STORED RECORDS:
#####

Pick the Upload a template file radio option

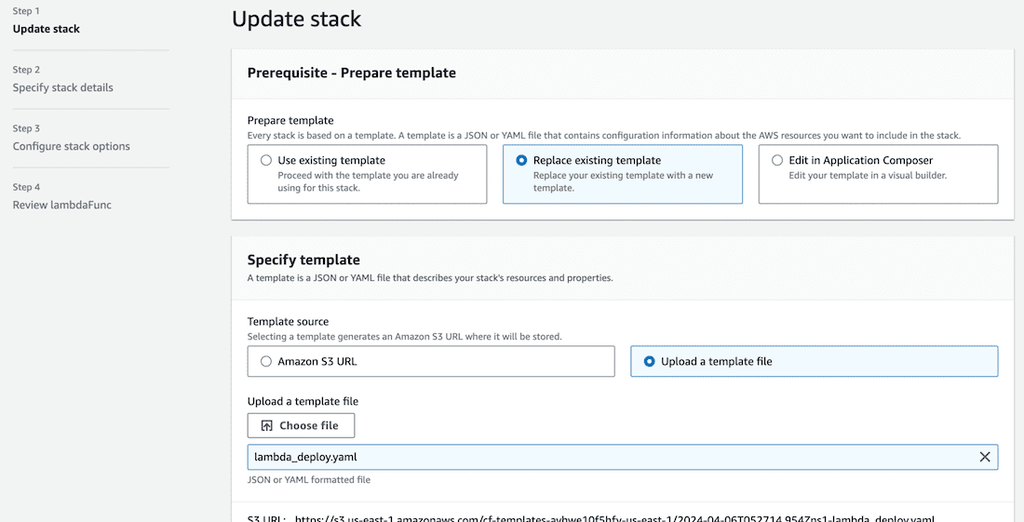(649, 361)
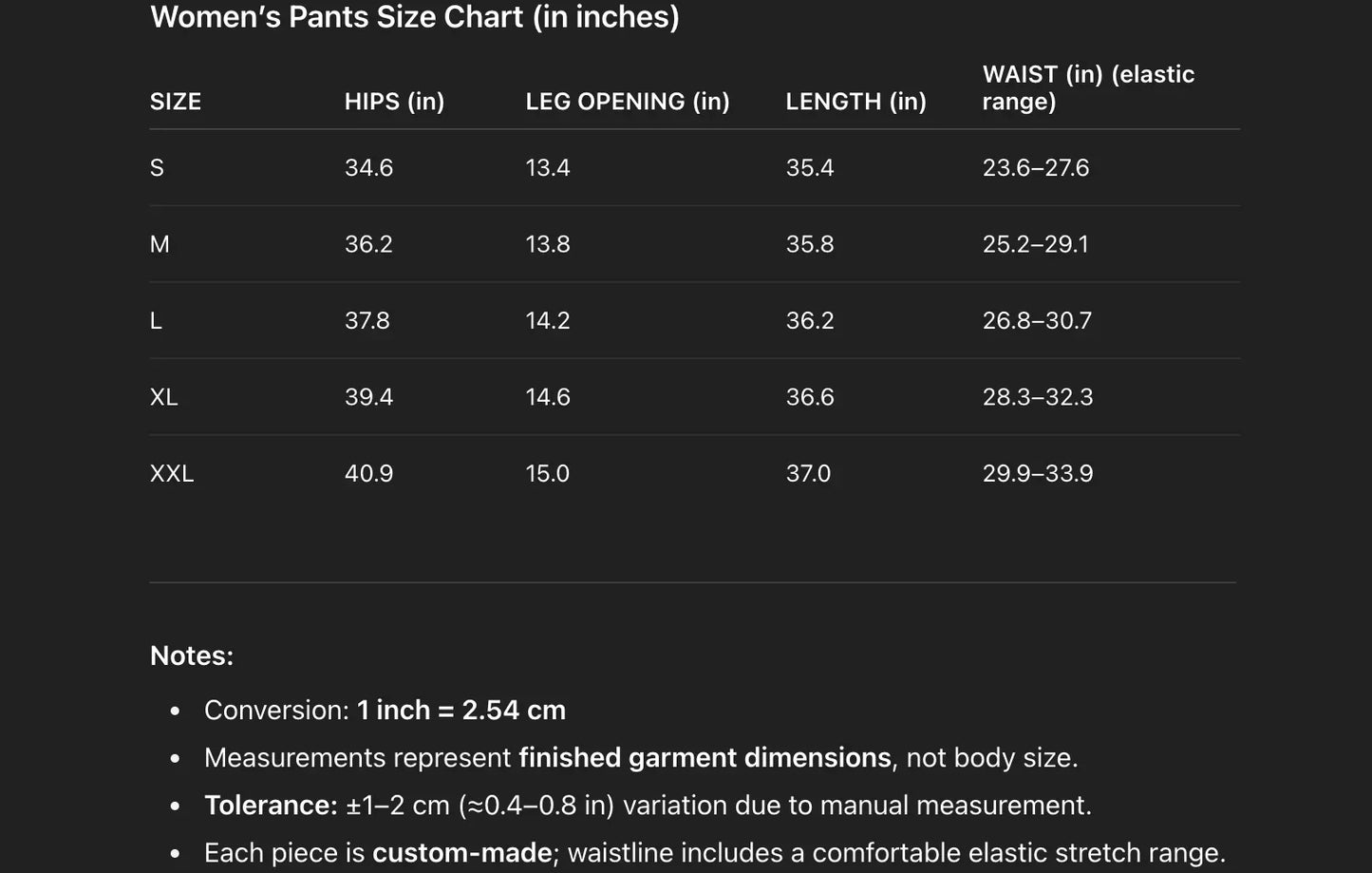Select the bold text 1 inch = 2.54 cm
This screenshot has height=873, width=1372.
click(x=461, y=711)
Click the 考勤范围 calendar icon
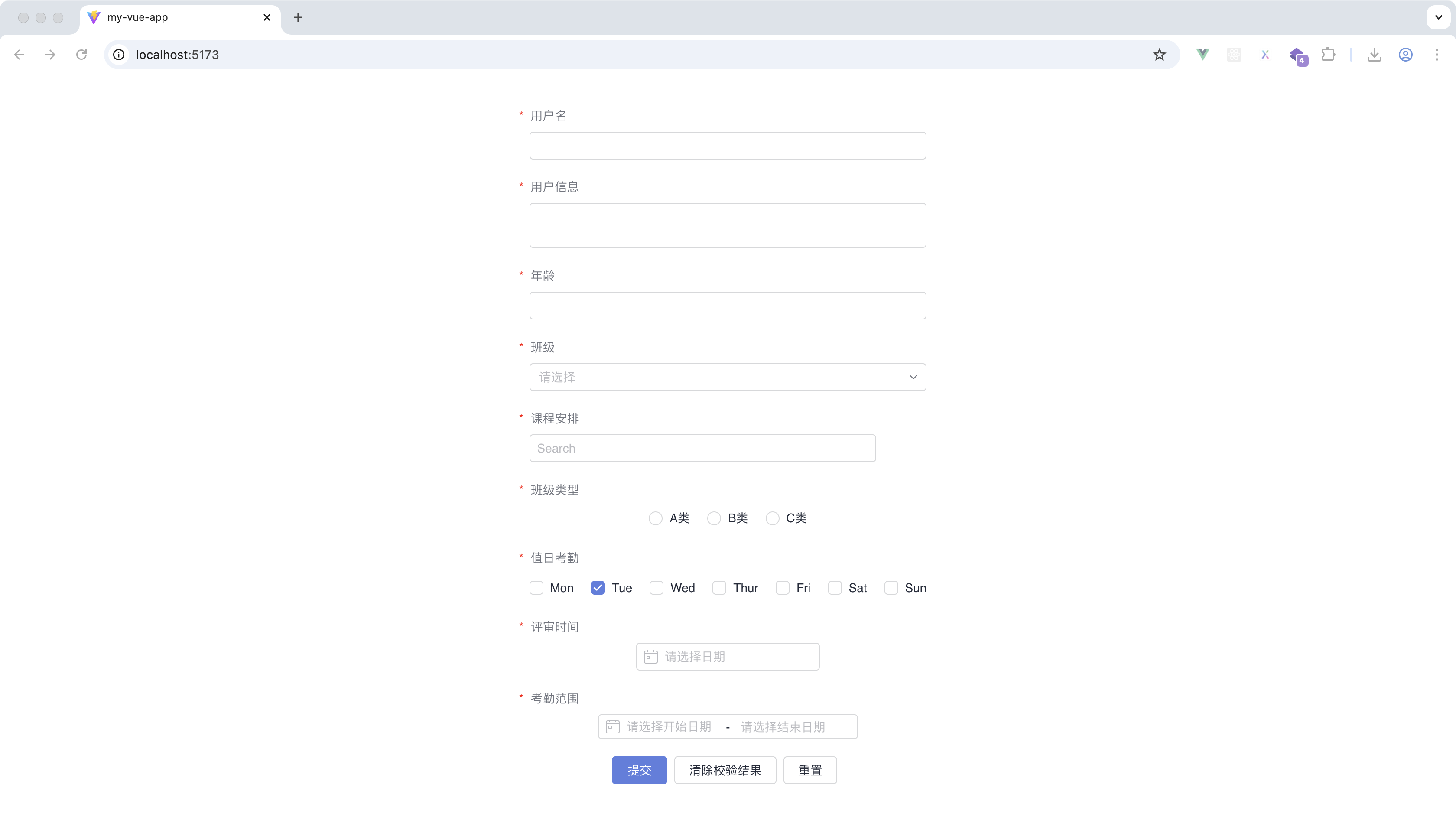The height and width of the screenshot is (814, 1456). point(612,726)
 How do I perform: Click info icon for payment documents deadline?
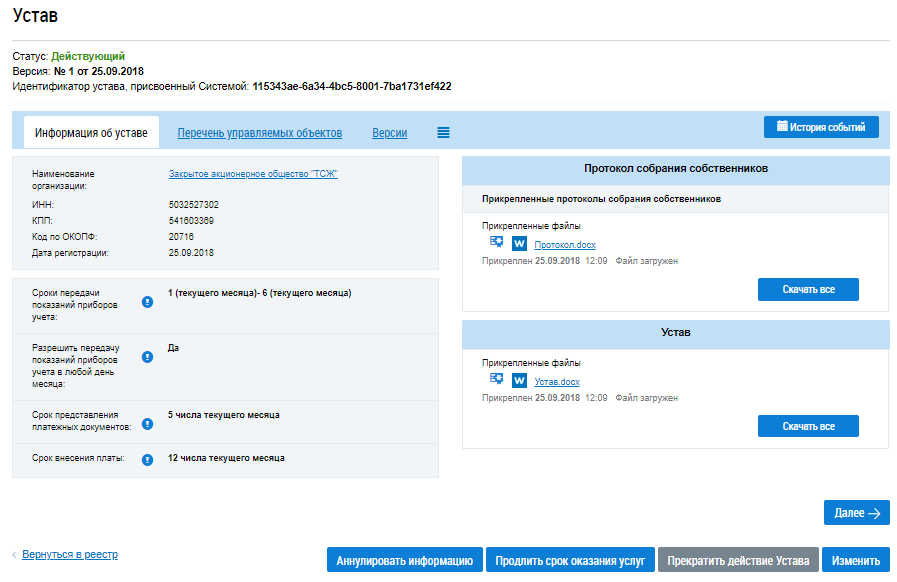click(147, 423)
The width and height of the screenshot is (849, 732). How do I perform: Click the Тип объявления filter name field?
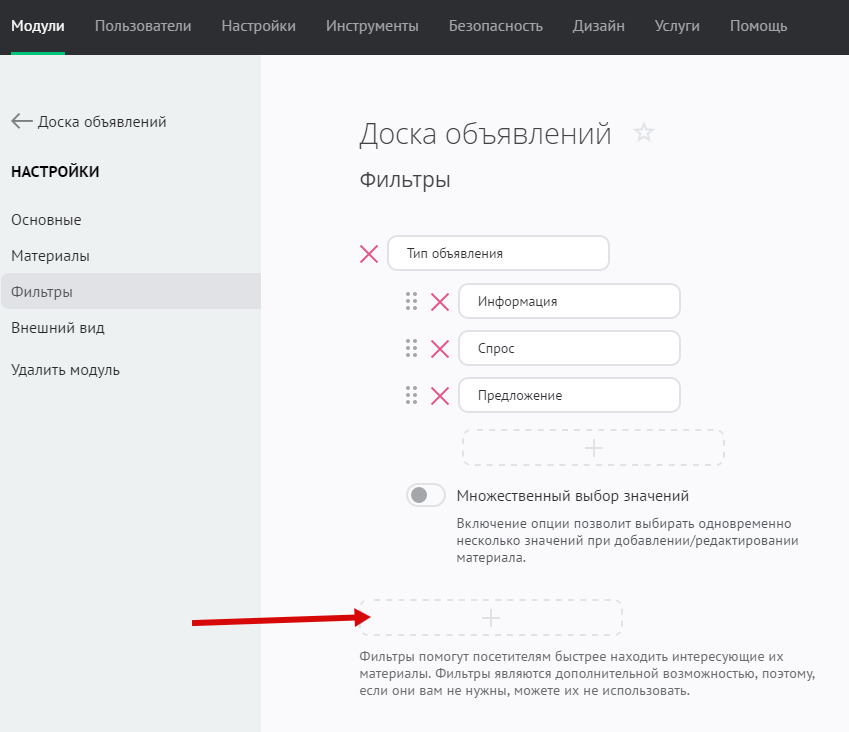coord(498,254)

#####

TASK REQUIREMENTS:
Reproduce the text of every item above word for word, and leave out the pictures.

WRITTEN SOLUTION:
Pick the Upload a template file radio option

(649, 361)
Select the bold text 1 inch = 2.54 cm
This screenshot has height=873, width=1372.
click(x=461, y=711)
Click the 考勤范围 calendar icon
The height and width of the screenshot is (814, 1456). point(612,726)
 How do I perform: Click info icon for payment documents deadline?
click(147, 423)
The width and height of the screenshot is (849, 732). How do I perform: Click the Тип объявления filter name field?
coord(498,254)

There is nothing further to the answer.